During the drive, seven events occurred in the rural environment, six events appeared in the interstate environment, and the stationary vehicle event happened in the residential environment. There were two main study drives administered between participants to control for any order effect associated with the sequence of events. The order of the matched critical and noncritical events and the location of the curve entering-detection events were balanced between these two study scenarios. The lead vehicle decelerating events occurred in identical (paired) straight and curve segments in the rural environment and in identical straight segments in the interstate environment. A preliminary analysis showed no significant differences between the two study drives. Therefore, they were not separated out in the final data analysis.
Procedure
After arrival at the testing facility, participants completed an informed consent form and surveys covering general questions about their driving style and background, previous experience with ACC, health history, and trust in ACC. Participants were then provided with an overview presentation of the simulator cab and the ACC system to be used on their drive. Immediately afterward, they completed an estimated 5-min practice drive in the interstate environment to become familiar with the simulator and the ACC system. The main study began after participants reported that they were comfortable in the simulator and understood the tasks. Participants were instructed to drive with the ACC engaged as much as they were comfortable doing so but also to drive as they would normally. After the drive, participants completed a questionnaire to assess the realism of the simulator and a postdrive questionnaire asking questions about three video clips that reflected key events in the drive (e.g., critical driving event, stationary vehicle).
Performance Measures
We used three measures to examine driving performance. These measures included the vehicle’s relative position to a lead vehicle (minimum time headway [MTH]), the minimum allowed reaction time from the controller (adjusted minimum time to collision [AMTTC]), and driver’s reaction time to critical events.

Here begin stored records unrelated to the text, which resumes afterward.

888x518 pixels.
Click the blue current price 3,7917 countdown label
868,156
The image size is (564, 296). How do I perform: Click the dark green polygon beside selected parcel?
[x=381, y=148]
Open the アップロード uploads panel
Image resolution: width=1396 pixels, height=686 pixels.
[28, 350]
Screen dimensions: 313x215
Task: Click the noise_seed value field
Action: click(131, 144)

The MTH, defined as the minimum time it would take the participant’s vehicle to travel the distance from the participant to the lead vehicle given the participant vehicle’s current velocity, has previously been used to study behavioral adaptation (Hoedemaeker & Brookhuis, 1998). The AMTTC was defined as the amount of spare time the controller (either the driver or ACC system) has available on the basis of the avoidance response chosen. This measure differs from the traditional minimum time to collision by accounting for the change in velocity as well as change in deceleration rate, which allows a more accurate and robust approach to examine crash scenarios (Brown, 2005). The driver’s reaction time was defined as the elapsed time from the initiation of the event, for example, when the lead vehicle began to decelerate (indicated when the lead car brake lights came on), to the driver’s initial steering wheel or braking response and has been used in studies related to a new in-vehicle technology and driver distractions (Consiglio, Driscoll, Witte, & Berg, 2003; Srinivasan & Jovanis, 1997).
Drivers’ Sense of Realism
There is always a concern when conducting a simulator study that the scenarios and system may not be “realistic enough.” Responses to the postdrive questionnaire regarding the simulator’s resemblance to real-world driving were solicited. The responses were based on a 7-point Likert-type scale ranging from 0 (not realistic at all) to 6 (completely realistic). The mean and median scores for the majority of questions were 4 and higher, indicating that drivers did perceive the scenarios to be fairly realistic (see Table 1 for a subset of the 19 questions on realism).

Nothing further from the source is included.